Pronto, nuestra madre nos llevaría a Segarra a comprarnos esos zapatos que, tras vencer la resistencia del recuerdo de las amenazas maternas sobre la posibilidad de estropearlos, nos servirían, como primer uso, para dar una maravillosa patada a un balón o a las espinillas de algún compañero de juegos.

Mientras, nuestra casa  desprendería un dulce olor a torrijas y a pestiños. En el colegio, antes de las vacaciones y de la entrega de las notas, tendríamos el retiro espiritual de cada Semana Santa  con la muerte y resurrección de Cristo descrita por el cura con todo lujo de detalles.

El sábado, sobre nuestra cama formarían en perfecto orden los calcetines, la camisa o cualquier otro elemento a estrenar el Domingo de Ramos; que amanecía con las prisas maternas por vestirnos y salir junto al padre a visitar los pasos de la tarde y terminar en la bodega de la Calle San Eloy  sentado sobre un viejo barril.

Nada sabíamos de los preparativos de aquel misterio. Nunca pudimos ver un ensayo de costaleros y mucho menos la ceremonia extraordinaria, por íntima, del izado del Crucificado al paso o del adorno de la Virgen. Eran ceremonias secretas, reservada a un grupo minoritario que trabajaba  todo el año y disfrutaba de ese misterio convertido en su mejor pago, el mejor reconocimiento a sus desvelos. Nadie salvo ese grupo de íntimos compartía aquel secreto, de cara a nadie se componía el gesto.

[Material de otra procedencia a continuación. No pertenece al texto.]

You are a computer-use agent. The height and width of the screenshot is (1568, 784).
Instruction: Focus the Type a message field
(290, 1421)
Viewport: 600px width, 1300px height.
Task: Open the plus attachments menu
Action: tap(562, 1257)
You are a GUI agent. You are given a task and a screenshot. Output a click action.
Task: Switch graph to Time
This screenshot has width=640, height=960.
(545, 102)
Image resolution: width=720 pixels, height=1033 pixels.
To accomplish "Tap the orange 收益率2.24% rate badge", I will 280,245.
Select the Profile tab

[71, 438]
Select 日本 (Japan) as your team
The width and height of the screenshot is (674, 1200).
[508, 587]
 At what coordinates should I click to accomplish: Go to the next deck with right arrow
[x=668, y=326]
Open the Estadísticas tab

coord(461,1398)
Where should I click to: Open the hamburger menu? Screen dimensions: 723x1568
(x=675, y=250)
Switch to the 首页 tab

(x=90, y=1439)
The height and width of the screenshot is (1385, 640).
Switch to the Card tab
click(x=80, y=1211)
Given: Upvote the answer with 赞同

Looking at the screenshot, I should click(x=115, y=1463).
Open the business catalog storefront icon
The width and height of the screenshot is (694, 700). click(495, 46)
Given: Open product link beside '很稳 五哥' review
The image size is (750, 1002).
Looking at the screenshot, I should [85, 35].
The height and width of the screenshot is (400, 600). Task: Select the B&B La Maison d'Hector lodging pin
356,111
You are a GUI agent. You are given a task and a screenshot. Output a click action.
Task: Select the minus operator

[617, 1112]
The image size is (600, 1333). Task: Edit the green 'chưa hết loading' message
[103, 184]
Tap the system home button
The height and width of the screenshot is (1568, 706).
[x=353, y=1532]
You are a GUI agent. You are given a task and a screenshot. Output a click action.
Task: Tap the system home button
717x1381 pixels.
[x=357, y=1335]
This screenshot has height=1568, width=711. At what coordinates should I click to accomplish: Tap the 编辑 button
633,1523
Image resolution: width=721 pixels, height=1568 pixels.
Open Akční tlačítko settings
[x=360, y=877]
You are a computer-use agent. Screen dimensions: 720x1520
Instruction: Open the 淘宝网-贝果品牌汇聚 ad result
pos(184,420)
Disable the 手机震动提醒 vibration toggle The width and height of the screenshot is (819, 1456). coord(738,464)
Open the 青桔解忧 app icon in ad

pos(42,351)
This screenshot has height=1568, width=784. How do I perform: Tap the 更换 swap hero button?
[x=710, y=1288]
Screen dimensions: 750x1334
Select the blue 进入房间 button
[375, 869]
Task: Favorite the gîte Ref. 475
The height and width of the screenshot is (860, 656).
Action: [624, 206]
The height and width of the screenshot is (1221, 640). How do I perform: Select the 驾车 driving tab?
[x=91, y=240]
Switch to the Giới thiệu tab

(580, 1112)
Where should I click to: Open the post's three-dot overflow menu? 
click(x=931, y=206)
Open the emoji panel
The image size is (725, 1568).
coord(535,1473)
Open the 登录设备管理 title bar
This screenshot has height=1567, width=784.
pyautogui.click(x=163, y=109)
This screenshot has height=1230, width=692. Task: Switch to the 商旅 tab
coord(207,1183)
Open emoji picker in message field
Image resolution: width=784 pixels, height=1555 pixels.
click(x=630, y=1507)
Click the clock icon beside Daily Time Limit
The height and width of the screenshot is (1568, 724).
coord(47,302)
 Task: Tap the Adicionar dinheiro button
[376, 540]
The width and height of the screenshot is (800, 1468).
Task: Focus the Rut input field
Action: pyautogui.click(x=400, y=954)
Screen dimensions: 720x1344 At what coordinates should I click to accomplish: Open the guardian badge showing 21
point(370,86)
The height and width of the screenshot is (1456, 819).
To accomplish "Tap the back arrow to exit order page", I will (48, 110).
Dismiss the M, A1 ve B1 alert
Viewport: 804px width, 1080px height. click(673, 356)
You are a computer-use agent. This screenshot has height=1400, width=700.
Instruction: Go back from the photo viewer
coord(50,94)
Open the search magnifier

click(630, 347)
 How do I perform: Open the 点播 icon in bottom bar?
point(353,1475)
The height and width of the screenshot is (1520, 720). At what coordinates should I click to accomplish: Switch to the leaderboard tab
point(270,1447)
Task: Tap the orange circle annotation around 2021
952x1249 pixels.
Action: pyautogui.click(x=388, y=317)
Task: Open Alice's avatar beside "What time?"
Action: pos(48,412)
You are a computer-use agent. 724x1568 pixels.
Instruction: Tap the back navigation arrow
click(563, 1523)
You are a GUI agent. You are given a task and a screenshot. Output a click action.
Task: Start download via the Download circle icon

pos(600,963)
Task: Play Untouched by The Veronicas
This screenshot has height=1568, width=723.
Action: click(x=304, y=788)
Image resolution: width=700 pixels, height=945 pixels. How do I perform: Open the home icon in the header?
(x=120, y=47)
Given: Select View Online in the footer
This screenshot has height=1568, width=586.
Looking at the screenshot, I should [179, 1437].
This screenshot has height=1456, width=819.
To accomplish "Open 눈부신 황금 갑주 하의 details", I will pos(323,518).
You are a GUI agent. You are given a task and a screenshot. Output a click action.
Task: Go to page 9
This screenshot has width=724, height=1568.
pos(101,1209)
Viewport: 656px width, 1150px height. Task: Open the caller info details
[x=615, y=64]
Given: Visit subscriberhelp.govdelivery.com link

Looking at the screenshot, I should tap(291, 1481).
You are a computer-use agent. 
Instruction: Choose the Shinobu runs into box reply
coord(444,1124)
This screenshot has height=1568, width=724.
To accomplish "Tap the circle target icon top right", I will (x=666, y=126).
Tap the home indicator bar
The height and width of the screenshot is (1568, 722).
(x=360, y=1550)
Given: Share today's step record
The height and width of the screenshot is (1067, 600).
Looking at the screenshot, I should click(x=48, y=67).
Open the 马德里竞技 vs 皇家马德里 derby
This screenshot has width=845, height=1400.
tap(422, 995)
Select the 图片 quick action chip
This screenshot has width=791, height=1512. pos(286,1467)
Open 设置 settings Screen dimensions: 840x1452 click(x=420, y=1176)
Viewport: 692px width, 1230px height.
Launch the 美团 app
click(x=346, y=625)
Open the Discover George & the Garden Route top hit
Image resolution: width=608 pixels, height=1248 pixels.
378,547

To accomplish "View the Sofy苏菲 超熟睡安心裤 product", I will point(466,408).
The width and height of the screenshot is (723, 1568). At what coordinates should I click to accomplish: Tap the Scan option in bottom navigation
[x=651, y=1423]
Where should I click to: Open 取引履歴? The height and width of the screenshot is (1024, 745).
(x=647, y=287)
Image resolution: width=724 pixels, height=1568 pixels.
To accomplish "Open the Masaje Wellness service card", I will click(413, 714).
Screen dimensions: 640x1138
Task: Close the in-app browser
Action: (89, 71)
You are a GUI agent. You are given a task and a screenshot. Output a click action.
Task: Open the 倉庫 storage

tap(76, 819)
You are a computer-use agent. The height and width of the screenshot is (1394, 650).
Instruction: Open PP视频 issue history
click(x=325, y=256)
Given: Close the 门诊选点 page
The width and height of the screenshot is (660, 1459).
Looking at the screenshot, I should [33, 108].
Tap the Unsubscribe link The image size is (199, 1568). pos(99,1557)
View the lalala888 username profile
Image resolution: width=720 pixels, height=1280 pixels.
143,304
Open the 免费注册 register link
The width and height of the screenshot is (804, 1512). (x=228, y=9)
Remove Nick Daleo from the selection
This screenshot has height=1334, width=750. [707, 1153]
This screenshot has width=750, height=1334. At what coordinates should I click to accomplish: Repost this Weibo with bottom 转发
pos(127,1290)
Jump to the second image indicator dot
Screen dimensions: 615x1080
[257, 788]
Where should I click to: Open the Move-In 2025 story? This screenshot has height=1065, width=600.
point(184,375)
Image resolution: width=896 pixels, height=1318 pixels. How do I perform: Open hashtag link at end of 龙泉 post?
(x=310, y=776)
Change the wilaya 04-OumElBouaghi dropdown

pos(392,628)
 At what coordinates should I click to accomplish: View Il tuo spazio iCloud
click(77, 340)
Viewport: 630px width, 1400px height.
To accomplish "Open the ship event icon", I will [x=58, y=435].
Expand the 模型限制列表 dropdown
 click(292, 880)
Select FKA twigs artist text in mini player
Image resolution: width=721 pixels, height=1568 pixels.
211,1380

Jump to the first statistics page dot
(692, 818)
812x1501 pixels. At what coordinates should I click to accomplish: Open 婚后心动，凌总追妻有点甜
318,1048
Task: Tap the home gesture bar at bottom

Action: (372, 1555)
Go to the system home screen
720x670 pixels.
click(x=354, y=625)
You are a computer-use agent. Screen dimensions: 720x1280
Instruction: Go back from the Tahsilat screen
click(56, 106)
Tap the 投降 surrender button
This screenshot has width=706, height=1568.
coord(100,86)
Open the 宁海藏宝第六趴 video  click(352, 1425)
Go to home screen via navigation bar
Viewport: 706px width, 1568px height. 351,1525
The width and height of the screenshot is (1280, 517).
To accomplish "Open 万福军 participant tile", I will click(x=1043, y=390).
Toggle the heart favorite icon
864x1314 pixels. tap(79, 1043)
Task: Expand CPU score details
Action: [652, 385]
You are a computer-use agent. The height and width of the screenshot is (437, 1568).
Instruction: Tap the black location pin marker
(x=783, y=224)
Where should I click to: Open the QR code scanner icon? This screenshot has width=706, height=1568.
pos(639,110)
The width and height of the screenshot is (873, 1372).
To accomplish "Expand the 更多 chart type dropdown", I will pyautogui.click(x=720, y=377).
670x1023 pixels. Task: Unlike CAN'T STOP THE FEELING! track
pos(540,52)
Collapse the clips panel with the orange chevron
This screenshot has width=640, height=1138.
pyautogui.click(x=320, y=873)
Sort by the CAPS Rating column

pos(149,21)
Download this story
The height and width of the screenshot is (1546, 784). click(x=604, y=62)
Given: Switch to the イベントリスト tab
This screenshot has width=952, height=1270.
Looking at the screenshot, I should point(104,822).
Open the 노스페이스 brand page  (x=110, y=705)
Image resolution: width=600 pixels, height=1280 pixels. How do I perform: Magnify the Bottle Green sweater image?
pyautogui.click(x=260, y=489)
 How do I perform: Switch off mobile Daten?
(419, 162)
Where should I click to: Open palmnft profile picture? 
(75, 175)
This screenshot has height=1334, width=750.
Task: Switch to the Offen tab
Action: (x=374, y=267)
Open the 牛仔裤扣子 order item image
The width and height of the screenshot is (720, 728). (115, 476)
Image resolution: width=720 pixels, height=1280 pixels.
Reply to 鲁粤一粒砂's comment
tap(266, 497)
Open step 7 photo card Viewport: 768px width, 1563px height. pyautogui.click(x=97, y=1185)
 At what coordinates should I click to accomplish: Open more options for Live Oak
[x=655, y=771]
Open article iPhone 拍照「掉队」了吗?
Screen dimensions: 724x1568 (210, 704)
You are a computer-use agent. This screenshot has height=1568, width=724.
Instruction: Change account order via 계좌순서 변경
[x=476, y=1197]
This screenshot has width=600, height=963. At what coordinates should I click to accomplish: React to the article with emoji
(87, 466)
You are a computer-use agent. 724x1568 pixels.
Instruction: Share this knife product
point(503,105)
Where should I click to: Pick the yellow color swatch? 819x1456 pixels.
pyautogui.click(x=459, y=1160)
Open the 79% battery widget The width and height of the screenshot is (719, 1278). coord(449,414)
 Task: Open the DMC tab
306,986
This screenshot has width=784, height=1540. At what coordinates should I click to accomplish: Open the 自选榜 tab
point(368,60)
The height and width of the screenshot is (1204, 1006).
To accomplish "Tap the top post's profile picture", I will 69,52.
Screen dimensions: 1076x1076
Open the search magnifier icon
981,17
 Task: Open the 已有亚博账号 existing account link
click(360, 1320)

Es verdad que era una Sevilla casi pueblerina, cercada por una vieja muralla que, aunque perdida había dejado su huella en la única gran avenida de la ciudad, la que la encintaba y a la vez la unía a sus viejos arrabales de Triana, San Bernardo, San Roque o la Macarena.

Hoy, una Sevilla infinitamente más grande, se vuelca sobre ese viejo recinto amurallado, pero no sólo ha cambiado la geografía, si no que, como bien cuenta Carlos Colón, lo hortera, que nada tiene que ver con las viejas huertas cercanas a la ciudad, prolifera con la Semana Santa. El hortera es amante del espectáculo, llora y se abraza ante las cámaras si la lluvia le impide salir en procesión, reparte besos a diestro y siniestro entre sus compañeros nazarenos o costaleros, pasea sacos terreros a las nueve de la noche sino es a las once de la mañana, destruye la madrugá con sus gritos y  botellona, convierte en nancys a Vírgenes con cinco siglos de historia y posa ante las cámaras de familia y amigos en el Vía Crucis, convirtiendo en espectáculo lo que debería ser una íntima ceremonia religiosa, asiste a todos los traslados de imágenes posibles y tras las vísperas del Viernes de Dolores finaliza, tras la Madrugá en la Playa. Esto es así y será peor en el futuro.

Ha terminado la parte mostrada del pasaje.